Saved data entries:
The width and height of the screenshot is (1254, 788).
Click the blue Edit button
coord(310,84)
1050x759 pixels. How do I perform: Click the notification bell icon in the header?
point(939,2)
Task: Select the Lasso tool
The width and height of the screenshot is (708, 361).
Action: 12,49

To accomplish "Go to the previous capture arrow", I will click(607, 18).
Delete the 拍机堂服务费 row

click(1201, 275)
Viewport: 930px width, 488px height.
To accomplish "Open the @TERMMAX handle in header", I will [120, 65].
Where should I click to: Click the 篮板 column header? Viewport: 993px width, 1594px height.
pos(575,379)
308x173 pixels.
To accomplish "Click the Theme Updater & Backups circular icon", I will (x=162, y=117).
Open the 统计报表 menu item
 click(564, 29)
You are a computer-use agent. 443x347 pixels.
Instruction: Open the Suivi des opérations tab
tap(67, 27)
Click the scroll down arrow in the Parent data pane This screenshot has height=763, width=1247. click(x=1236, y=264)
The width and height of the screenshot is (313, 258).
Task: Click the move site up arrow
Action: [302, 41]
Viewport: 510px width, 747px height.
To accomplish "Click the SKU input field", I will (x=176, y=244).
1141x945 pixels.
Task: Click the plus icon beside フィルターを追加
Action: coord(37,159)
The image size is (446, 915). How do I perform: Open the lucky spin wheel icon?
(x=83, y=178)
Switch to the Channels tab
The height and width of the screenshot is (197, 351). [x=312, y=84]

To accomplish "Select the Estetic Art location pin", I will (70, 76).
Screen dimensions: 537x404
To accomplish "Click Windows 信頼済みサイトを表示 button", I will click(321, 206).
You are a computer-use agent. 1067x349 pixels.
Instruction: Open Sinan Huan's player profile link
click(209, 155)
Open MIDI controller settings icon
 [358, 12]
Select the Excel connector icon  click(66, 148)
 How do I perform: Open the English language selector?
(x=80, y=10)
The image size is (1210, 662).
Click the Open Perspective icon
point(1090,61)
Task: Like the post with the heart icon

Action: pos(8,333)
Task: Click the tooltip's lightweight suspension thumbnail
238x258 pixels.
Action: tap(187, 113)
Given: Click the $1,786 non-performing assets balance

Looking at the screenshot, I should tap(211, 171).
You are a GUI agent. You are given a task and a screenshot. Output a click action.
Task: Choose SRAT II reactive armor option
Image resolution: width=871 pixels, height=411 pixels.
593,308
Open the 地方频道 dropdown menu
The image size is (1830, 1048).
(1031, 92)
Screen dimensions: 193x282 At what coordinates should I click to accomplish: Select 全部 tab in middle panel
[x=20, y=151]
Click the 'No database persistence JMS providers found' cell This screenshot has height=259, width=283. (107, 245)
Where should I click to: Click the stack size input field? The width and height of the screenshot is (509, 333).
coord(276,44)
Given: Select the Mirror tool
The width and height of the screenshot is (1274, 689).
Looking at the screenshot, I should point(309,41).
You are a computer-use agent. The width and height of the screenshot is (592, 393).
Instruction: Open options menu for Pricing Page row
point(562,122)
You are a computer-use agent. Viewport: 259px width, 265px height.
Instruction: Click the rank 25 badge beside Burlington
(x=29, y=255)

= What the task requires =
Retype the records that precede this task, keeping them exactly the same.

= Task response =
The width and height of the screenshot is (1254, 788).
Click the blue Edit button
coord(310,84)
1050x759 pixels. How do I perform: Click the notification bell icon in the header?
point(939,2)
Task: Select the Lasso tool
The width and height of the screenshot is (708, 361).
Action: 12,49

To accomplish "Go to the previous capture arrow", I will click(607, 18).
Delete the 拍机堂服务费 row

click(1201, 275)
Viewport: 930px width, 488px height.
To accomplish "Open the @TERMMAX handle in header", I will [120, 65].
Where should I click to: Click the 篮板 column header? Viewport: 993px width, 1594px height.
pos(575,379)
308x173 pixels.
To accomplish "Click the Theme Updater & Backups circular icon", I will (x=162, y=117).
Open the 统计报表 menu item
 click(564, 29)
You are a computer-use agent. 443x347 pixels.
Instruction: Open the Suivi des opérations tab
tap(67, 27)
Click the scroll down arrow in the Parent data pane This screenshot has height=763, width=1247. click(x=1236, y=264)
The width and height of the screenshot is (313, 258).
Task: Click the move site up arrow
Action: [302, 41]
Viewport: 510px width, 747px height.
To accomplish "Click the SKU input field", I will (x=176, y=244).
1141x945 pixels.
Task: Click the plus icon beside フィルターを追加
Action: coord(37,159)
The image size is (446, 915). How do I perform: Open the lucky spin wheel icon?
(x=83, y=178)
Switch to the Channels tab
The height and width of the screenshot is (197, 351). [x=312, y=84]

To accomplish "Select the Estetic Art location pin", I will (70, 76).
Screen dimensions: 537x404
To accomplish "Click Windows 信頼済みサイトを表示 button", I will click(321, 206).
You are a computer-use agent. 1067x349 pixels.
Instruction: Open Sinan Huan's player profile link
click(209, 155)
Open MIDI controller settings icon
 [358, 12]
Select the Excel connector icon  click(66, 148)
 How do I perform: Open the English language selector?
(x=80, y=10)
The image size is (1210, 662).
Click the Open Perspective icon
point(1090,61)
Task: Like the post with the heart icon

Action: pos(8,333)
Task: Click the tooltip's lightweight suspension thumbnail
238x258 pixels.
Action: tap(187, 113)
Given: Click the $1,786 non-performing assets balance

Looking at the screenshot, I should tap(211, 171).
You are a GUI agent. You are given a task and a screenshot. Output a click action.
Task: Choose SRAT II reactive armor option
Image resolution: width=871 pixels, height=411 pixels.
593,308
Open the 地方频道 dropdown menu
The image size is (1830, 1048).
(1031, 92)
Screen dimensions: 193x282 At what coordinates should I click to accomplish: Select 全部 tab in middle panel
[x=20, y=151]
Click the 'No database persistence JMS providers found' cell This screenshot has height=259, width=283. (107, 245)
Where should I click to: Click the stack size input field? The width and height of the screenshot is (509, 333).
coord(276,44)
Given: Select the Mirror tool
The width and height of the screenshot is (1274, 689).
Looking at the screenshot, I should point(309,41).
You are a computer-use agent. The width and height of the screenshot is (592, 393).
Instruction: Open options menu for Pricing Page row
point(562,122)
You are a computer-use agent. Viewport: 259px width, 265px height.
Instruction: Click the rank 25 badge beside Burlington
(x=29, y=255)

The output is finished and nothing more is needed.